What you are asked to do
Starting at the line that has "Identify the location" and continuing through the end of the records, swap "screenshot" for "image" and leave everything else as it is. Give back only those lines, and leave the pictures out.

>>>

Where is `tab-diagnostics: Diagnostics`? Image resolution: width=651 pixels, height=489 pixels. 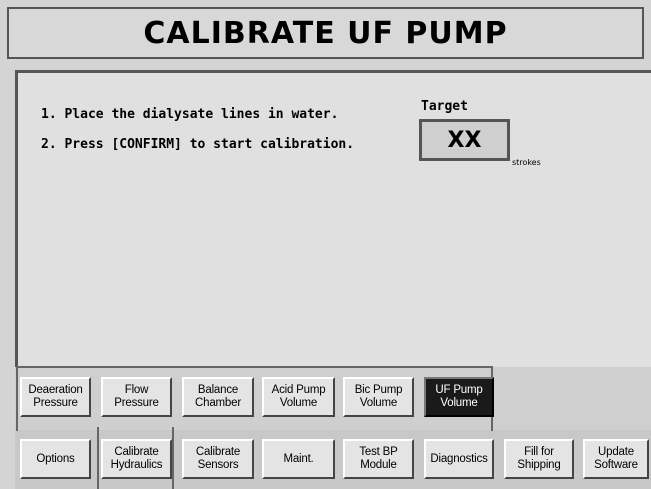 tab-diagnostics: Diagnostics is located at coordinates (459, 459).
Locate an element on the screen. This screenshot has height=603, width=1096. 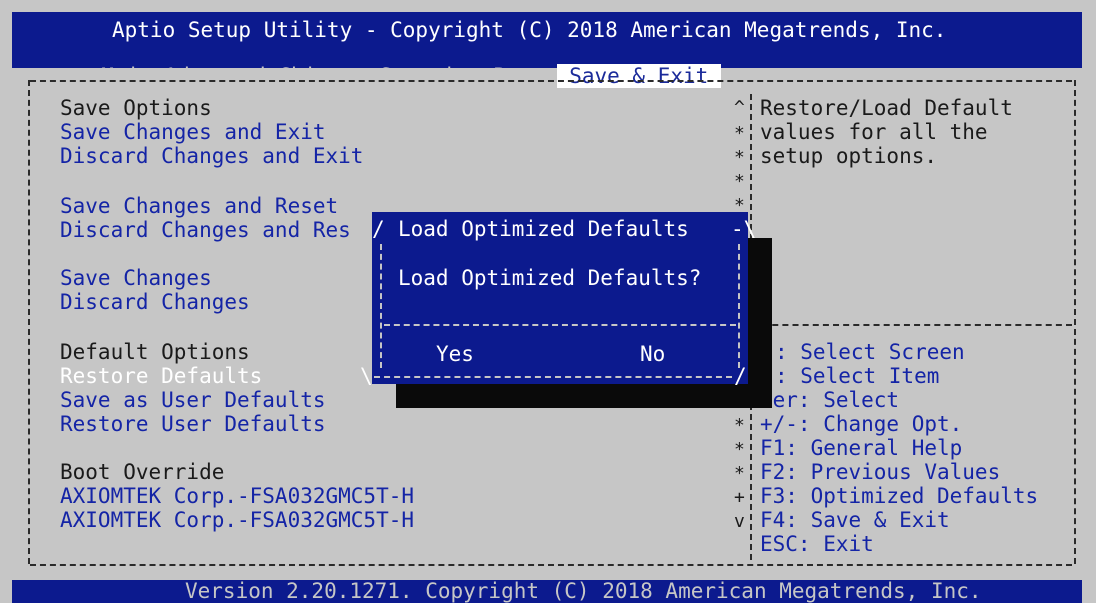
tab-boot: Boot is located at coordinates (518, 76).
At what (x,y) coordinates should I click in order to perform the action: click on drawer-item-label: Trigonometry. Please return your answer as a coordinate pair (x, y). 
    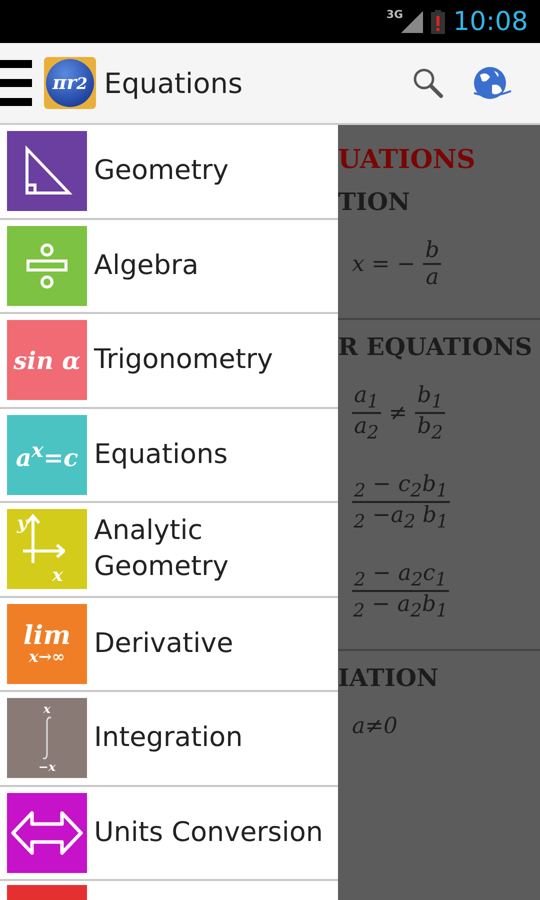
    Looking at the image, I should click on (184, 360).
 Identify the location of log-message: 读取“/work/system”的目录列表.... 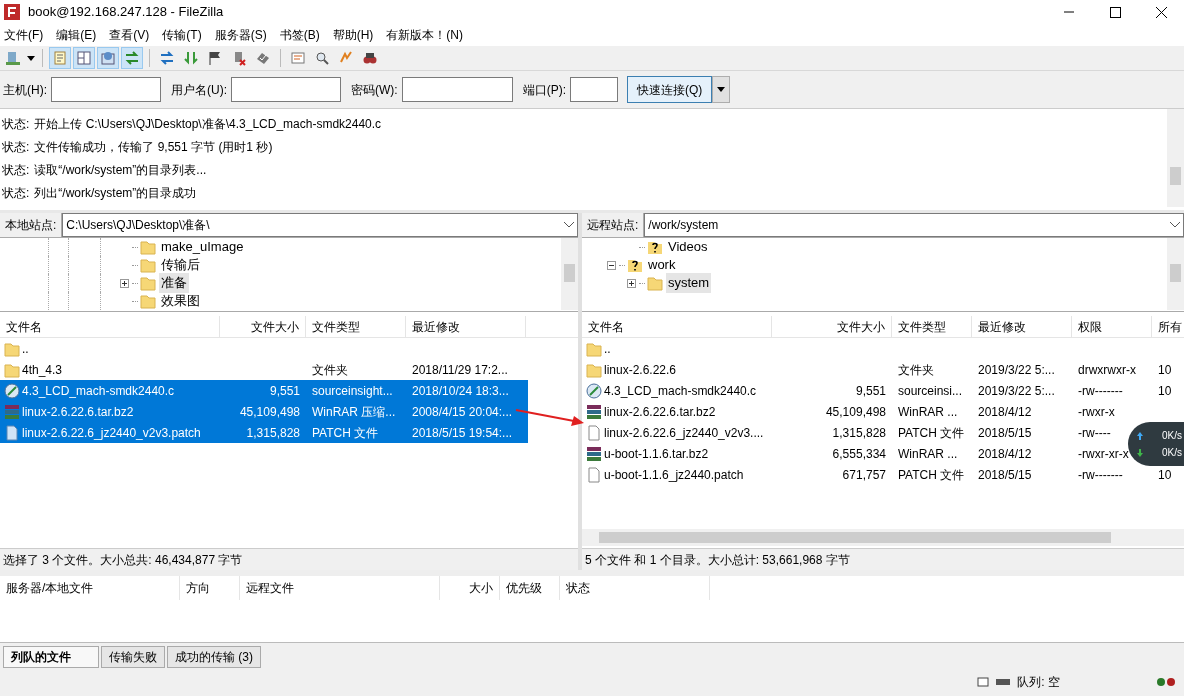
(120, 170).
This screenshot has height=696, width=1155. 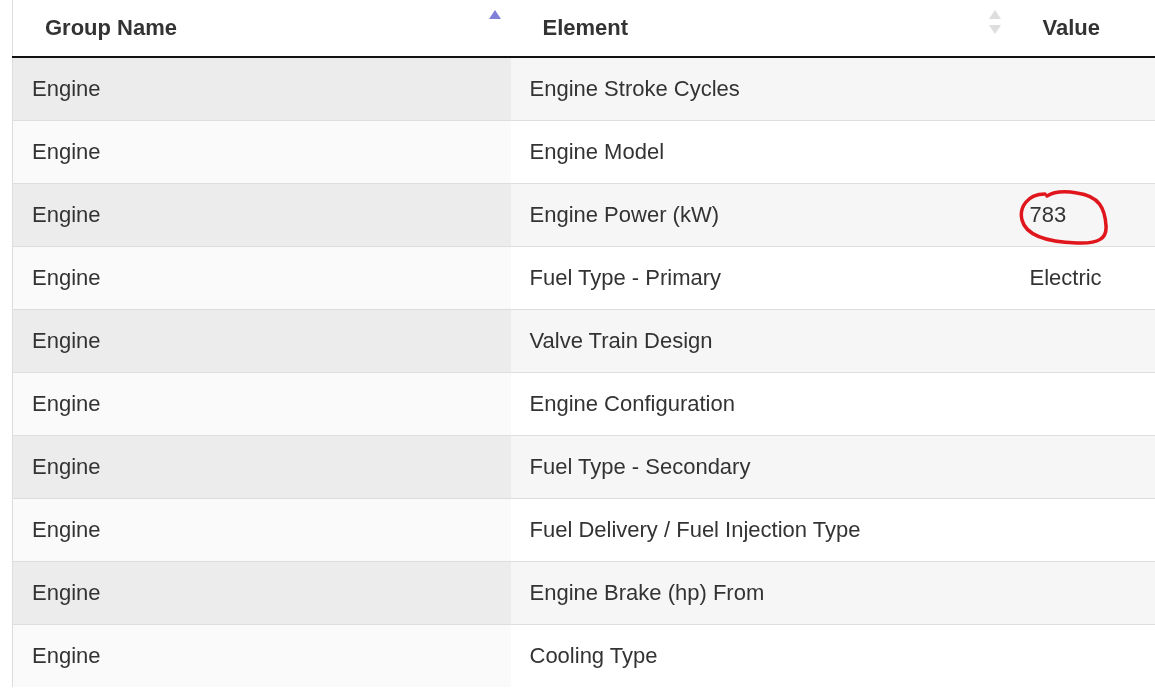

<<<

Answer to the exercise
 Identify the location of log-message: 读取“/work/system”的目录列表.... 
(120, 170).
This image has height=696, width=1155. 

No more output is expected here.